> [Exercise inputs]:
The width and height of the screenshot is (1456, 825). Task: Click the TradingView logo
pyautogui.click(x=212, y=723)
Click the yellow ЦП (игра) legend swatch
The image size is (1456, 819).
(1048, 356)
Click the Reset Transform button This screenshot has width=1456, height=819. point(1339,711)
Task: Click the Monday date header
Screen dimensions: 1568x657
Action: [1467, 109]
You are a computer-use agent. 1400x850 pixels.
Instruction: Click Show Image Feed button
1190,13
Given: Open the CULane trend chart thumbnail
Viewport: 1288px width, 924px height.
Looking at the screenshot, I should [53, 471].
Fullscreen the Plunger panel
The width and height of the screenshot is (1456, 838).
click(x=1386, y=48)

> [Task goal]: The expected output is exactly the lines of the listing above between the line holding "Click the Reset" and the line holding "Given: Open the CULane trend chart thumbnail", inclusive.

> [Written response]:
Click the Reset Transform button This screenshot has width=1456, height=819. point(1339,711)
Task: Click the Monday date header
Screen dimensions: 1568x657
Action: [1467, 109]
You are a computer-use agent. 1400x850 pixels.
Instruction: Click Show Image Feed button
1190,13
Given: Open the CULane trend chart thumbnail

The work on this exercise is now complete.